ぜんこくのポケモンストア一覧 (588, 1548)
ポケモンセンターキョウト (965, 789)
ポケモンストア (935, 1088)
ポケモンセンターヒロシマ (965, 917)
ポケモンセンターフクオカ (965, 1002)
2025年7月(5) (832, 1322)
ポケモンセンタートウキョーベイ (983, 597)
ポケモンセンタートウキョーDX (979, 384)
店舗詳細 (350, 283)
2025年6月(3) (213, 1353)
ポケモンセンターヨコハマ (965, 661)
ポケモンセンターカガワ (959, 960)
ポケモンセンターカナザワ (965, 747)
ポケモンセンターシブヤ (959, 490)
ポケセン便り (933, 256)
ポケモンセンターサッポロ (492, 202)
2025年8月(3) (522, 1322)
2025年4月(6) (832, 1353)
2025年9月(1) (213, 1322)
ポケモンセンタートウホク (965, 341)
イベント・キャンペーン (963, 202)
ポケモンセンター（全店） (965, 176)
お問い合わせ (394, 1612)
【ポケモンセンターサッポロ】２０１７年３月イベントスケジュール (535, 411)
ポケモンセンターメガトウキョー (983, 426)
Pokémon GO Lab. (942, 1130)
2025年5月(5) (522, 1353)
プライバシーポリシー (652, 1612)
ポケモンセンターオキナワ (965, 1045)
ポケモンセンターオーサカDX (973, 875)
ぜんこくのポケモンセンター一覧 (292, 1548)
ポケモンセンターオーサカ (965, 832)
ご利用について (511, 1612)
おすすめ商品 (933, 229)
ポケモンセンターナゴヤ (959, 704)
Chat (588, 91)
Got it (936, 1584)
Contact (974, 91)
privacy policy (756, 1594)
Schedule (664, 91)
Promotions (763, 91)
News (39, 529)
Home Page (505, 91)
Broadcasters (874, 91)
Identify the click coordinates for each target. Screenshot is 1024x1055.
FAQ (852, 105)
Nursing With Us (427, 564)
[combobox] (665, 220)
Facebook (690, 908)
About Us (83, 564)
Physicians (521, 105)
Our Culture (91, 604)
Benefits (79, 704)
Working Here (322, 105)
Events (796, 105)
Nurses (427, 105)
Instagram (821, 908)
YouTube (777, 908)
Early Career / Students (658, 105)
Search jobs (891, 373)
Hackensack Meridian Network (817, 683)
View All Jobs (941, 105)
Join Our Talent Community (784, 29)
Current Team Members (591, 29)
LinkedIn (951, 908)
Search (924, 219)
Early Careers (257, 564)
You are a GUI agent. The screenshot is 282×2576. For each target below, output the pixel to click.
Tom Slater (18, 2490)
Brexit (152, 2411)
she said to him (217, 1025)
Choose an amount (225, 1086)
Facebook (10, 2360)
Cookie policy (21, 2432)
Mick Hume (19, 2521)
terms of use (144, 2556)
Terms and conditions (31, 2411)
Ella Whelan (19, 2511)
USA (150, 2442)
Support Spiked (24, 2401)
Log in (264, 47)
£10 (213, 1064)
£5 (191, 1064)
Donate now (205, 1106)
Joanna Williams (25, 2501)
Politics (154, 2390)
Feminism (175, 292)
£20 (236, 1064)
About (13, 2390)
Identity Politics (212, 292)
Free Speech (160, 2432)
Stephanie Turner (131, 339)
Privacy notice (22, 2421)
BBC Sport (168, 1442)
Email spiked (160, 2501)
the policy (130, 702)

....

▶ _YOUR OBJECTIVE_
Please rewrite the part of the records that opens with the line containing "LinkedIn (951, 908)" and runs through the last line of the records, requests included, shifting every number in the answer coordinates by -143.

▶ _EXERCISE SOLUTION_
LinkedIn (808, 765)
Search (781, 76)
Early Careers (114, 421)
You are a GUI agent. The screenshot is 282×2576. For each target below, output the pixel to click.
Tom Slater (-125, 2347)
Brexit (9, 2268)
she said to him (74, 882)
Choose an amount (82, 943)
Facebook (-133, 2217)
Cookie policy (-122, 2289)
Mick Hume (-124, 2378)
terms of use (1, 2413)
Terms and conditions (-112, 2268)
Ella Whelan (-124, 2368)
USA (7, 2299)
Support Spiked (-119, 2258)
Log in (121, -96)
£10 (70, 921)
£5 (48, 921)
Donate now (62, 963)
Joanna Williams (-118, 2358)
Politics (11, 2247)
Feminism (32, 149)
£20 (93, 921)
About (-130, 2247)
Identity Politics (69, 149)
Free Speech (17, 2289)
Stephanie Turner (-12, 196)
Privacy notice (-121, 2278)
BBC Sport (25, 1299)
Email spiked (17, 2358)
the policy (-13, 559)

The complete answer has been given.